Upcoming UCLA Con Law Conference, & My Paper on Prisoner/Student/Employee 1st Amdmt Claims
A few days ago I finished drafting my paper for this Friday’s UCLA Law Review Symposium, Constitutional “Niches”: The Role of Institutional Context in Constitutional Law”. You can download my paper here; it’s very much a draft, and I’ll be busily working on the final version over the next two or three weeks, so I’d love any feedback!
For anyone interested in the topic and in/near L.A., the conference looks like a really tightly-packed day of Con Law bigwigs: Fred Schauer (whose work I really admire, though my paper notes an exception to one of his theses); Cynthia Estlund (the conference’s resident employment law bigwig); John Yoo, formerly of the Bush Admninistration (will he offer more “tortured” interpretations of executive power and detainees’ rights against torture?); Dawn Johnsen, formerly of the Clinton Administration (most likely to have her torture authorized by John Yoo?); and many others, but this list already is getting too long. Don’t ask how I got into this crowd — I’m just happy to be there; Paul Secunda and I feel like we’ll be the kids at the grown-ups’ table!

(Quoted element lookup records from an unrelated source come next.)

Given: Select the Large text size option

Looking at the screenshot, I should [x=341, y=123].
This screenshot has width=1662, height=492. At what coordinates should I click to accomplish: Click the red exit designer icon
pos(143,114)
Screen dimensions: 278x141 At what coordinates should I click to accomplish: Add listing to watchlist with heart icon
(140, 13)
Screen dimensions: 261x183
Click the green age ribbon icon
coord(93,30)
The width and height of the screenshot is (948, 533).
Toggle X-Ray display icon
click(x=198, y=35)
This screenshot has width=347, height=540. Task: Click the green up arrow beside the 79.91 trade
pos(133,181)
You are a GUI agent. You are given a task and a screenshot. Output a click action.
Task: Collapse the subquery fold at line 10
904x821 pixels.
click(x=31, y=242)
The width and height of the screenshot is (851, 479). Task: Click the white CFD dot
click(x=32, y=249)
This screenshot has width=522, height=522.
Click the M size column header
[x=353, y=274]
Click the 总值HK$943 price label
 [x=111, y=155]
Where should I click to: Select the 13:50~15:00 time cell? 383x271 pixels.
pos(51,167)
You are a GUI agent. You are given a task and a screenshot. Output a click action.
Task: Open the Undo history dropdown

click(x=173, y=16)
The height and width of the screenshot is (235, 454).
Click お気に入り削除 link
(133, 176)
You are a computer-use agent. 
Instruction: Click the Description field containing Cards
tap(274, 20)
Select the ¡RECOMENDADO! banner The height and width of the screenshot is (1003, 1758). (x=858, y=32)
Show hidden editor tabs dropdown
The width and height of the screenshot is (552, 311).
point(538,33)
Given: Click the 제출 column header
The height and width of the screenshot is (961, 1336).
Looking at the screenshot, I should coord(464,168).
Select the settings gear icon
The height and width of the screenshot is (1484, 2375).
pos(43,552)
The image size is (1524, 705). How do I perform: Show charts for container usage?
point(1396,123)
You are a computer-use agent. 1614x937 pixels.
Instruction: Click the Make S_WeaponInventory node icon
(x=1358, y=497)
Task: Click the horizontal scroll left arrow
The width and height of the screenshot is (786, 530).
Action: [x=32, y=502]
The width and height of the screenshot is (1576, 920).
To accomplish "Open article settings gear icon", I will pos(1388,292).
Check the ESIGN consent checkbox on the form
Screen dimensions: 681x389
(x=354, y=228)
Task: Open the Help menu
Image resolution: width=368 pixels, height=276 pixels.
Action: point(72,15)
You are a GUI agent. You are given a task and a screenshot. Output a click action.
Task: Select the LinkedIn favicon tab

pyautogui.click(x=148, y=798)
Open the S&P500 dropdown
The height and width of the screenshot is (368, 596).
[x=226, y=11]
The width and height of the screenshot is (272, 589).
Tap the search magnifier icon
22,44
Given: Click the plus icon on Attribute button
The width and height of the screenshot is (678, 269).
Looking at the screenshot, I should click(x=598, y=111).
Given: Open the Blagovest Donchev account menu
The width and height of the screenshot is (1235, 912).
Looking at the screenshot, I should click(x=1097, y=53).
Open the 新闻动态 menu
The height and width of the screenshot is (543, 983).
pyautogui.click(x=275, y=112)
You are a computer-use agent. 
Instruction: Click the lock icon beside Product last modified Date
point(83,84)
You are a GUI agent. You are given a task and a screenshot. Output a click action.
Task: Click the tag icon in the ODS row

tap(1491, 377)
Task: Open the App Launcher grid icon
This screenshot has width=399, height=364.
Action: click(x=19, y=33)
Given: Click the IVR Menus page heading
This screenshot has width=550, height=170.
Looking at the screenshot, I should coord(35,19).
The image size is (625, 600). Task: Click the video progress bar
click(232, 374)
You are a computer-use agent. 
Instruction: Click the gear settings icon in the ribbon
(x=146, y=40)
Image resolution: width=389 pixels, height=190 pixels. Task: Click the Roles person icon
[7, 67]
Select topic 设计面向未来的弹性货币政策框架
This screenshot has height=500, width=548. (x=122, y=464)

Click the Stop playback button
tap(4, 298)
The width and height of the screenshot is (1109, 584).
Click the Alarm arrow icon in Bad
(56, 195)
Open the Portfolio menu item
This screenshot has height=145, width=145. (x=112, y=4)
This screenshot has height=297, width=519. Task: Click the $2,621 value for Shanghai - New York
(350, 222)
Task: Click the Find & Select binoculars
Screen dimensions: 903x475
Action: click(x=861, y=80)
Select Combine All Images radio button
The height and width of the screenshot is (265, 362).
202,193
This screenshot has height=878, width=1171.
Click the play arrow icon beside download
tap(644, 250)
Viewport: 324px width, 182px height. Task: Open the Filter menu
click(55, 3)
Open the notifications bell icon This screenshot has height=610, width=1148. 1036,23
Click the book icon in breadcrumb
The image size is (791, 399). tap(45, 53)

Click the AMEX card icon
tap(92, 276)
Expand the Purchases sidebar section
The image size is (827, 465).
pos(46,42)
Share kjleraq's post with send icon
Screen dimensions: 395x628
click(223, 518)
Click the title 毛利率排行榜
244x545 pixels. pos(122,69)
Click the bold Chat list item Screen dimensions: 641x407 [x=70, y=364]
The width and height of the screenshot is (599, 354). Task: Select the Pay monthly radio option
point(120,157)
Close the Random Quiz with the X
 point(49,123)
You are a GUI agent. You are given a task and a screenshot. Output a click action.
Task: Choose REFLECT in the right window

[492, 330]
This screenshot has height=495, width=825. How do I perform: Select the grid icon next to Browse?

I haven’t written a real abstract yet, but here’s an informal one:
The paper notes Fred Schauer’s criticism that First Amendment law gives too little consideration to how speech rights should vary in different institutions (e.g., government institutions sponsoring arts or election speech; obscenity/pornography being judged similarly whether in print, on the internet, over the phone lines) — but the paper notes one area in which institutional context appears to be given too much consideration. Specifically, would-be speakers located within certain government institutions — students in public schools, employees in government workplaces, and prisoners — have far lesser speech protection; rather than apply heightened scrutiny to speech restrictions, courts substantially defer to those institutions’ speech restrictions and actually apply different legal “tests” in each of the three contexts. Courts rarely explain why different tests apply in these areas, so the article, partly based on economic analysis, (1) tries to discern, as a descriptive matter, the reasons courts apply less speech-protective tests in these contexts and (2) criticizes those reasons as exaggerations of the uniqueness of the three institutions (schools, prisons, and workplaces), or at least finding that those reasons vary in persuasiveness among the three institutions. Ultimately, the article concludes that courts should apply not institution-specific legal tests, but standard heightened scrutiny, to speech rights claims in these institutions, just as it does under the Equal Protection Clause.